Interface element records:

◆ ◆ ◆ ◆

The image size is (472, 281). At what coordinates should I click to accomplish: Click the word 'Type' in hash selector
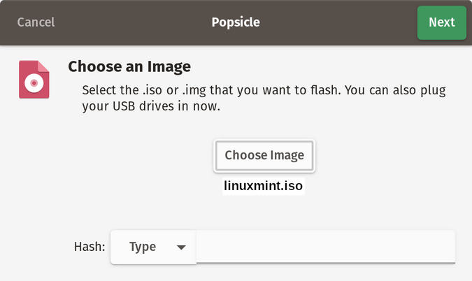point(143,247)
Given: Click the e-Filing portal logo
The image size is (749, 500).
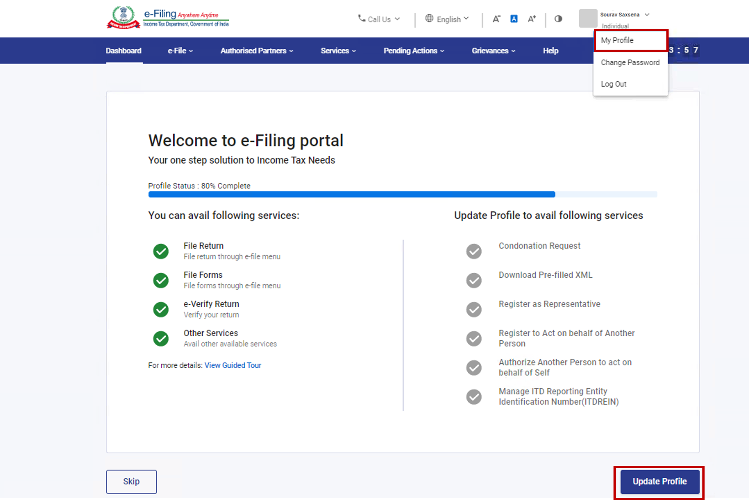Looking at the screenshot, I should [168, 18].
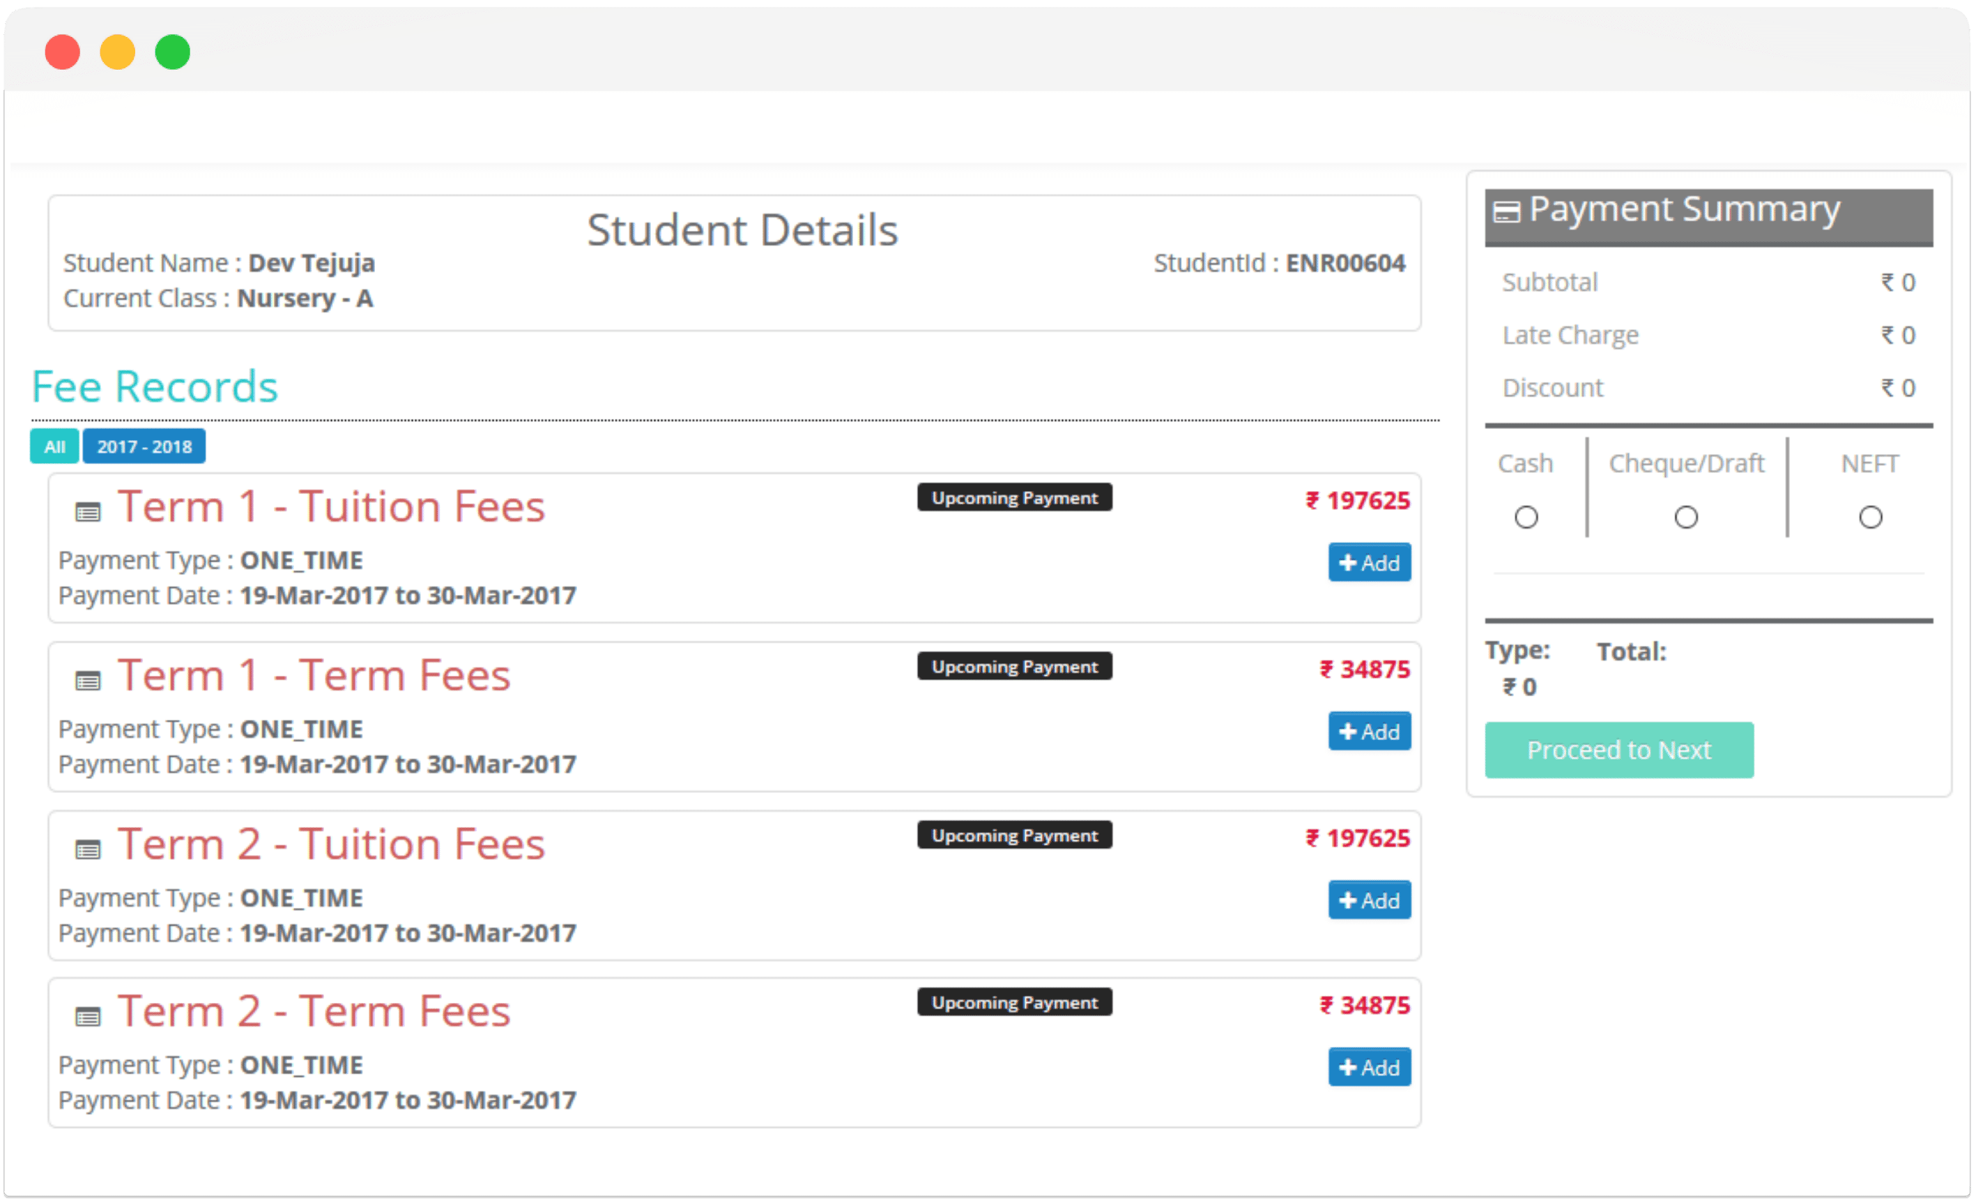Click Add button for Term 2 Tuition Fees
1976x1201 pixels.
click(1367, 899)
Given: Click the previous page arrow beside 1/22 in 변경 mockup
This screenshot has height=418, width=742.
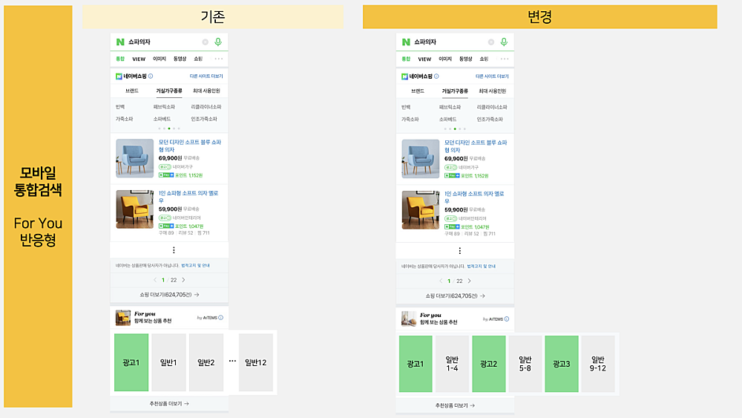Looking at the screenshot, I should coord(441,281).
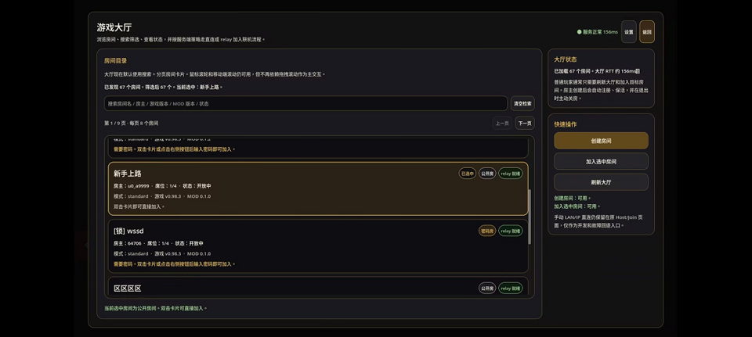Create a room with 创建房间
Image resolution: width=752 pixels, height=337 pixels.
(601, 141)
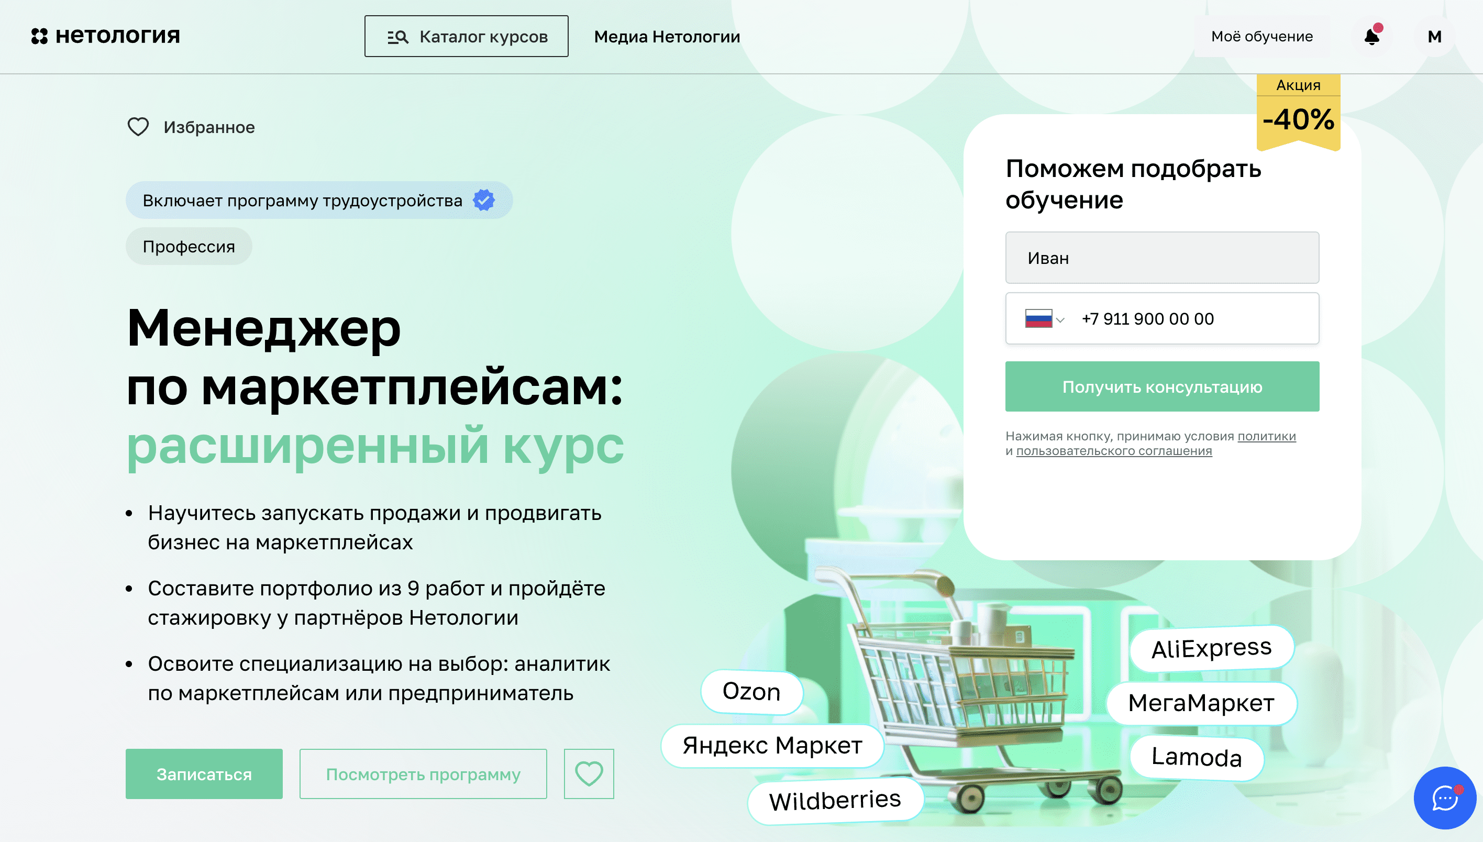Viewport: 1483px width, 842px height.
Task: Open the user profile avatar M
Action: [x=1434, y=36]
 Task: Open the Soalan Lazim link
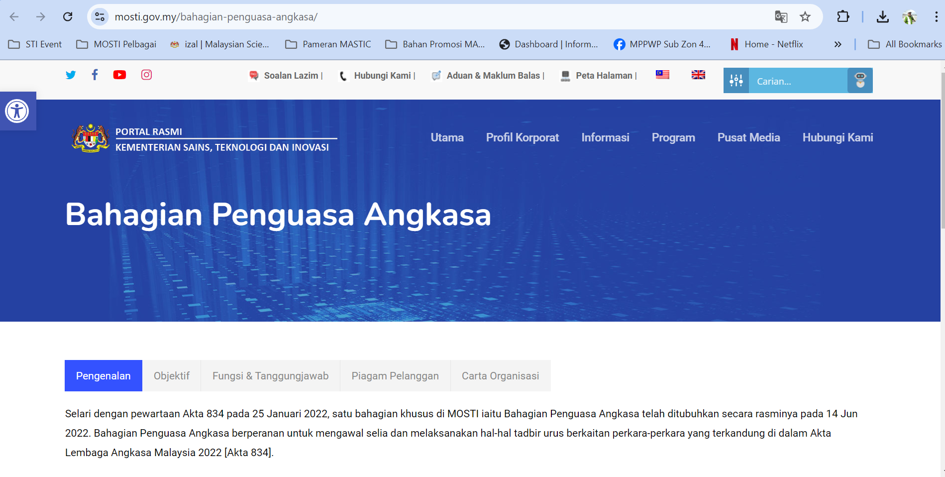(291, 76)
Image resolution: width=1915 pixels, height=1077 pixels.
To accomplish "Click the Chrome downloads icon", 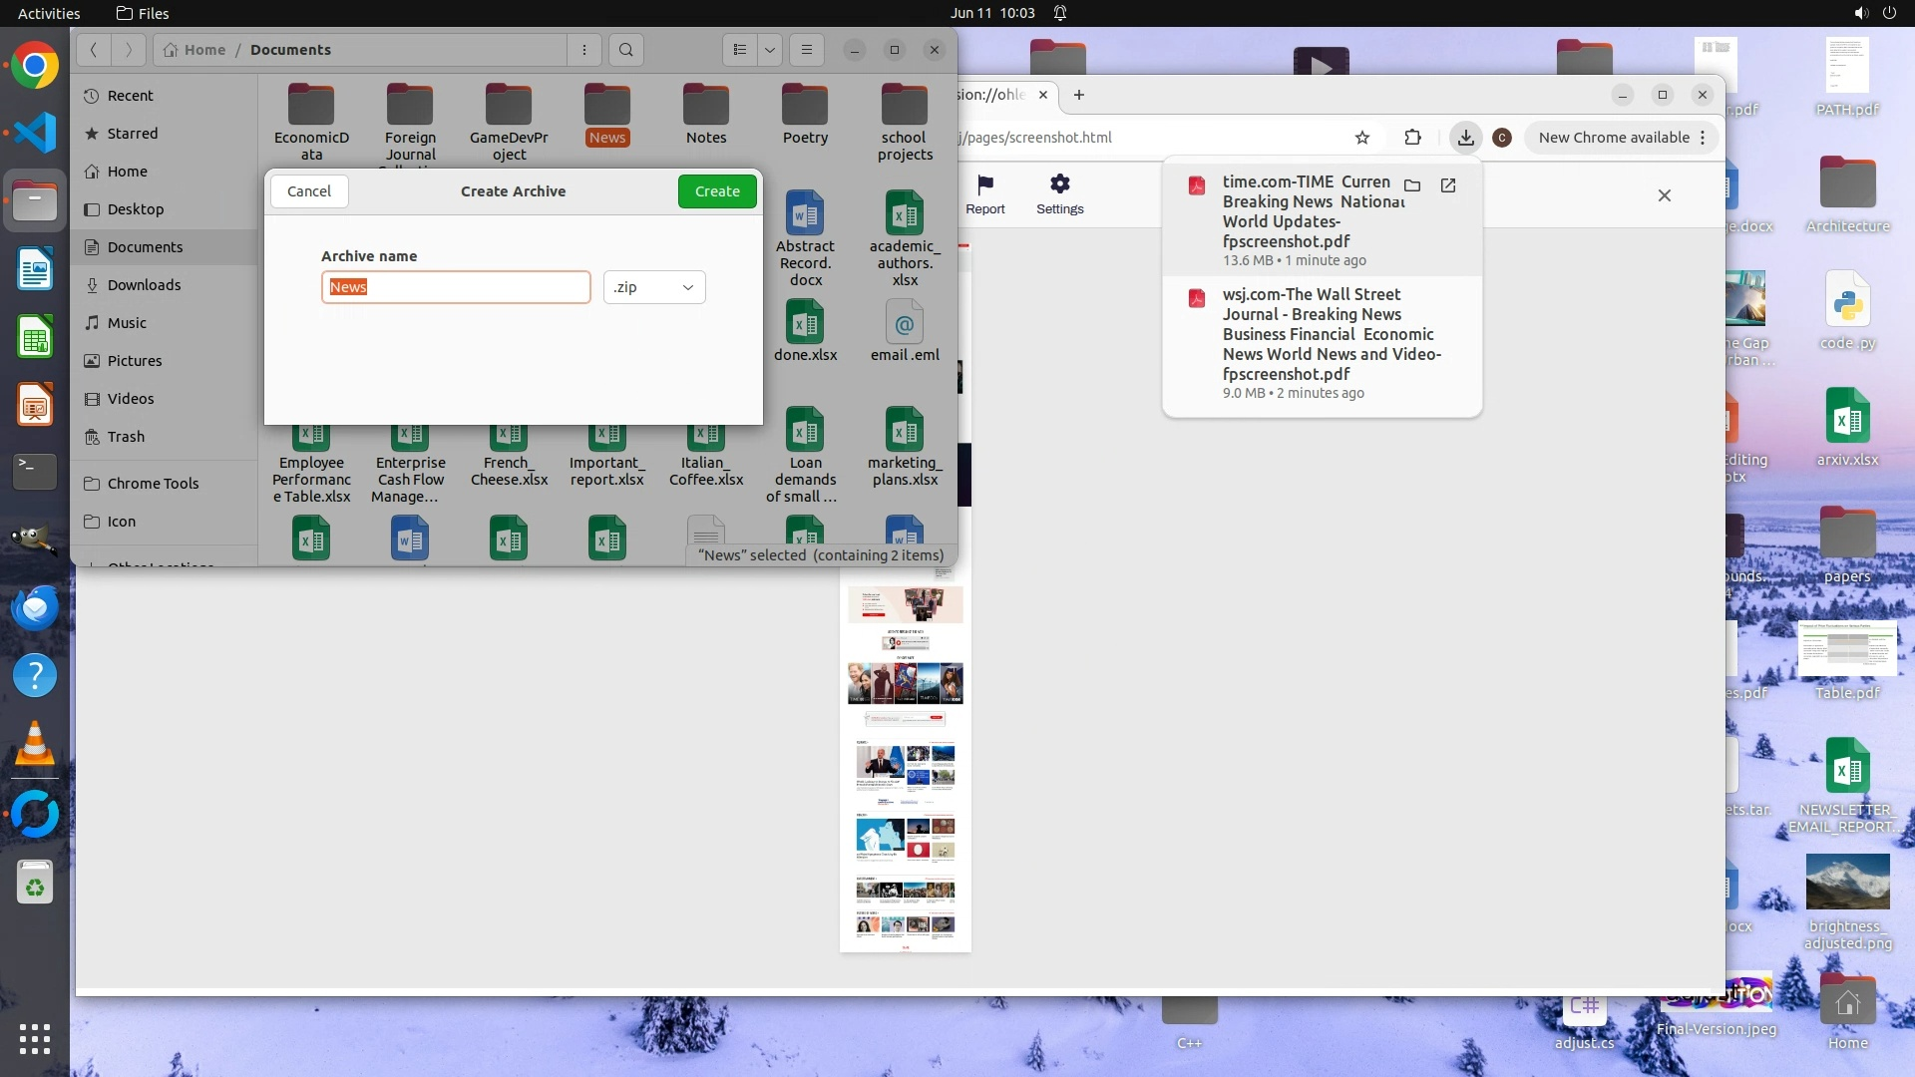I will tap(1465, 138).
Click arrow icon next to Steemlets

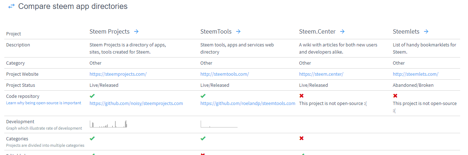tap(426, 31)
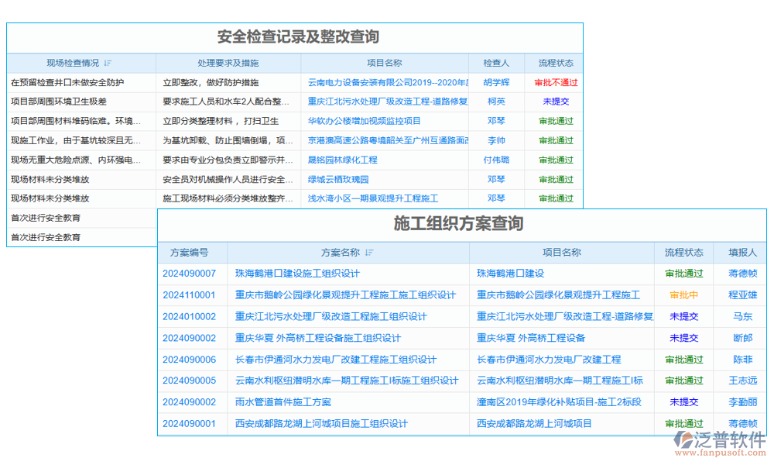Screen dimensions: 774x465
Task: Click 未提交 status of 雨水管道首件施工方案
Action: tap(683, 401)
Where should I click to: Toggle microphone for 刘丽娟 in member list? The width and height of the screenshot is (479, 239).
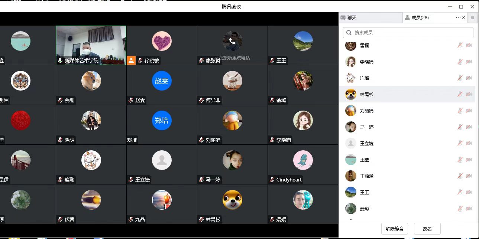coord(460,111)
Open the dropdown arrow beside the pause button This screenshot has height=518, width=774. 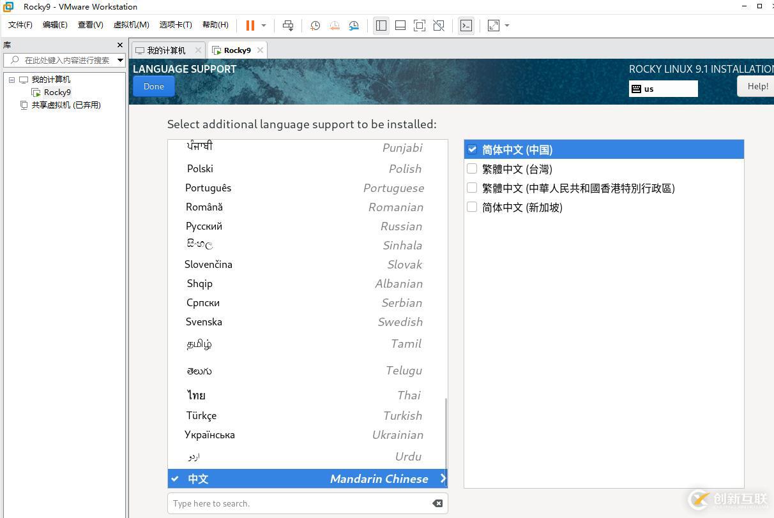(264, 26)
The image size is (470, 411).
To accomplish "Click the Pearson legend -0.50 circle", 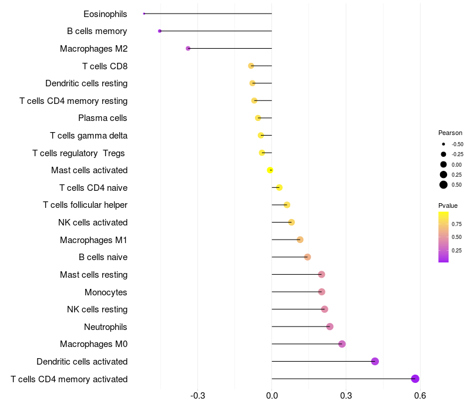I will tap(444, 144).
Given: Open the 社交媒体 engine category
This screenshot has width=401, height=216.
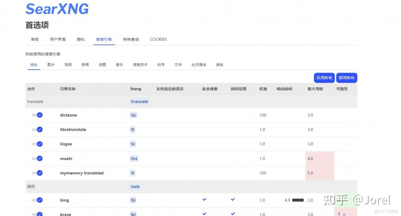Looking at the screenshot, I should pyautogui.click(x=198, y=65).
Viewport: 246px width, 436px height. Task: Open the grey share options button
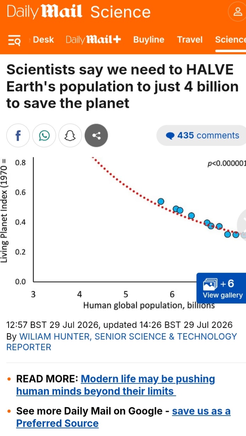(96, 135)
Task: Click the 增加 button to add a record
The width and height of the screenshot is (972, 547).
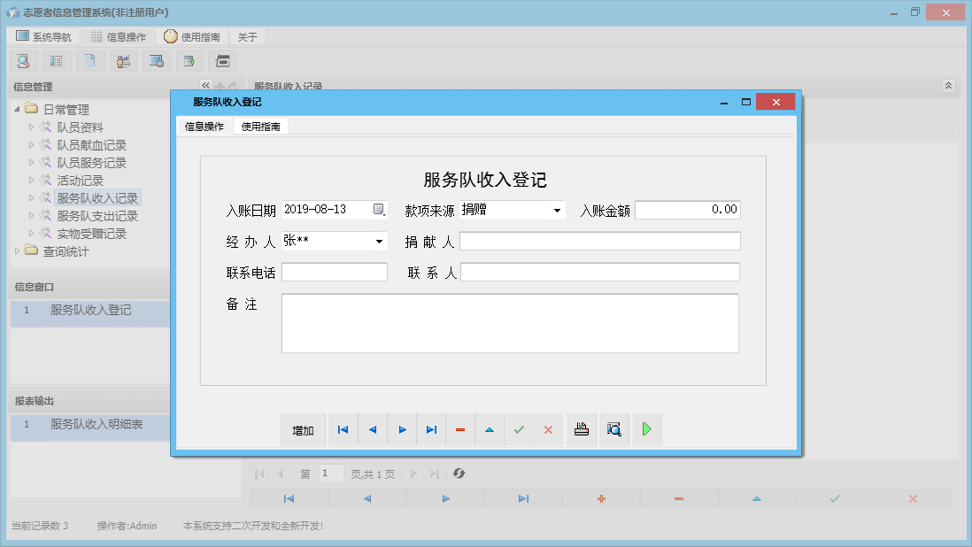Action: [303, 429]
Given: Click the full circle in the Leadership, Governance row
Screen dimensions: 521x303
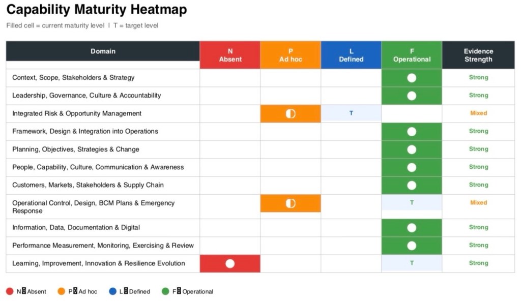Looking at the screenshot, I should click(412, 96).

◆ ◆ ◆ ◆

# Problem:
Count the lines in the rows above that contain the string "Task", treating uppercase and lowercase as different. Please reply with only the number.

# Full output:
5